In image processing and computer vision contexts, color based skin detection techniques may be used in a wide range of applications such as digital make up, video based beautification, face tracking, 3-dimensional face modeling, hand gesture detection and tracking, people retrieval from databases, and the like. Furthermore, such applications are becoming increasingly popular particularly on camera embedded mobile devices such as smart phones, tablets, and the like. Therefore, robust and efficient skin detection technologies may be of increasing importance.
Skin detection techniques may seek to categorize each pixel in an image into a skin or non-skin class. In such contexts, the choice of color space for representing image pixels, the technique used for modeling and classifying skin, and the technique used for adapting to dynamic variations in video sequences may be three important factors.

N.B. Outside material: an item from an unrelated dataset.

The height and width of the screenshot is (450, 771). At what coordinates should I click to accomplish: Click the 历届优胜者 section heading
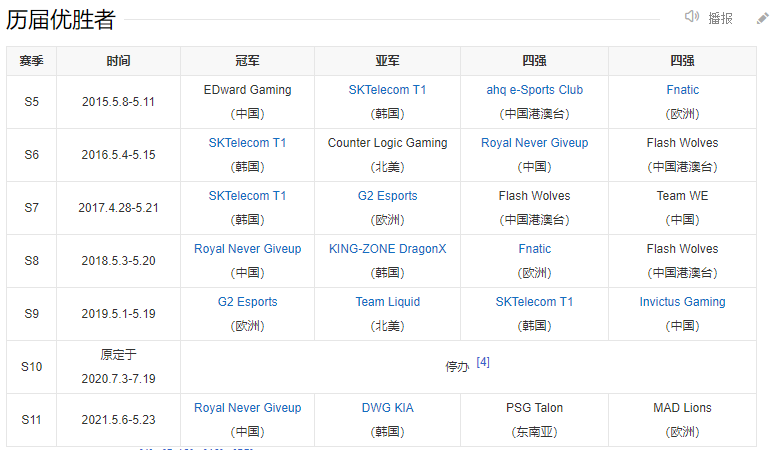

For example, many color spaces such as the red, green, blue (RGB) color space and linear and non-linear transformations from RGB such as the hue, saturation, value (HSV) representation of the RGB color space, the luma, blue difference, red difference (YCbCr) encoding of the RGB color space, the CIE-Lab color space, or the like may be used in skin detection. Furthermore, a variety of offline classifiers may be used in skin detection. Such classifiers may be trained via laborious and costly offline training such as allocating and annotating billions of training pixels. Furthermore, such classifiers may only be applicable and/or adaptable to a limited range of application scenarios and their performance may degrade sharply when used in unconstrained environments. To attain improved results in such environments, some models propose to update parameters of the offline training classifiers over time. However, such techniques are prone to problems with the introduction of unexpected errors from using false positives and other problems.
It may be advantageous to perform skin detection with high accuracy, easier implementation, and with less computational and memory resource requirements. It is with respect to these and other considerations that the present improvements have been needed. Such improvements may become critical as the desire to perform skin detection becomes more widespread.